═══ Provided data ═══
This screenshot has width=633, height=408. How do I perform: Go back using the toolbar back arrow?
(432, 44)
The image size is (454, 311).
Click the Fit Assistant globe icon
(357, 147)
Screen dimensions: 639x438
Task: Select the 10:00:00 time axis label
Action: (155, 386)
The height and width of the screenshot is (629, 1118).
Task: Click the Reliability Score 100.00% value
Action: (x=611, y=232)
═══
═══ Provided data ═══
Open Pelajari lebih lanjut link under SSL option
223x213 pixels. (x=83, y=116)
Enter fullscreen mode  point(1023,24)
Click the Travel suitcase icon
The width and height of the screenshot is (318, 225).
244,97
═══
Copy out precisely the lines from the line with "This screenshot has" to the line with "The image size is (454, 311)." in the material above, including those two lines and omitting all the rest.

* [Your response]
This screenshot has width=633, height=408. How do I perform: Go back using the toolbar back arrow?
(432, 44)
The image size is (454, 311).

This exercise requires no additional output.